‘A Kick in the Mouth’: Trump Administration Makes Staffing Cuts to CDC’s Safety Office Months After Shooting

The cuts were made to an office whose role includes providing mental health support for employees affected by the August shooting at CDC headquarters.

Entrance to the federal Centers for Disease Control and Prevention (CDC) in Atlanta.

David Goldman/AP

The Trump administration laid off staff in the office that oversees safety and security at the Centers for Disease Control and Prevention just months after a deadly shooting at the agency’s Atlanta headquarters, agency employees and union members told NOTUS.

The cuts were made late last week as part of the administration’s move to reduce the federal workforce in response to the government shutdown.

Staff at the CDC’s Office of Safety, Security and Asset Management — including those working within the WorkLife Wellness Office and the Occupational Health and Safety Office — were among those swept up in the RIFS, a spokesperson for AFGE 2883, a union which represents workers at the CDC’s headquarters, told NOTUS.

And a CDC employee told NOTUS that the cuts to OSSAM were a “kick in the mouth” given the office’s role in responding to the attack.

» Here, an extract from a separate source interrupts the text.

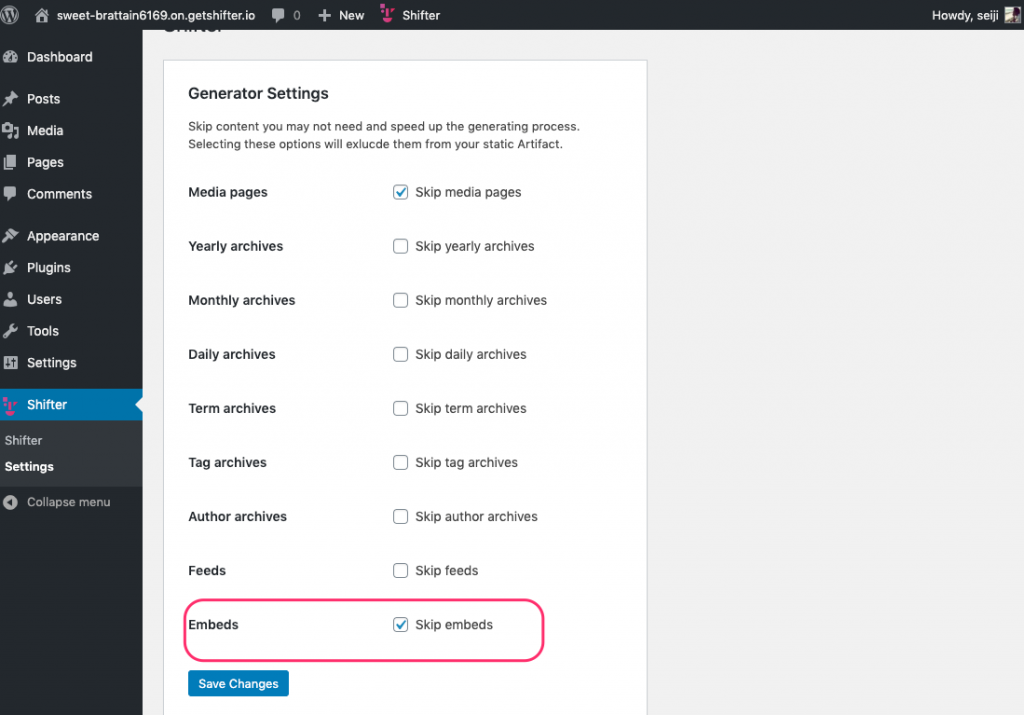Open the New content menu
Screen dimensions: 1024x715
pyautogui.click(x=341, y=15)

“OSSAM is particularly unsettling given that they are safety and asset management who supply us with updates about the state of campus after the shooting and basically anything regarding safety on campus,” the employee said.

The laid-off WorkLife Wellness staff included mental health support services for CDC employees, the union spokesperson said. The Office of Occupational Health and Safety ensures CDC employees are safe in the workplace, including when deployed to respond to public health emergencies.

“This administration has more than delivered on its promise to traumatize federal employees,” Yolanda Jacobs, president of the union, told reporters on Tuesday, adding that the cuts included mental health workers who were supporting CDC employees in the aftermath of the August shooting.

“A skeleton crew containing Commissioned Corps officers remains” at the WorkLife Wellness Office, the union spokesperson wrote via email.

The full effect of the cuts remains unclear. CDC did not respond to questions about the total scope of the cuts to OSSAM.

One police officer was killed in the August shooting, and the attack left employees traumatized. The shooter, who died by suicide, reportedly believed he had been injured by the COVID-19 vaccine, the safety of which Health Secretary Robert F. Kennedy Jr. has repeatedly questioned.

In an August email to CDC staff that was reviewed by NOTUS, Kennedy wrote that the shooting was a “reminder of the very human challenges public servants sometimes face.”

The RIFs at CDC were broader than those departments.. According to a Tuesday email from an HHS official that was reviewed by NOTUS, CDC lost a total of 596 personnel in last week’s RIFs.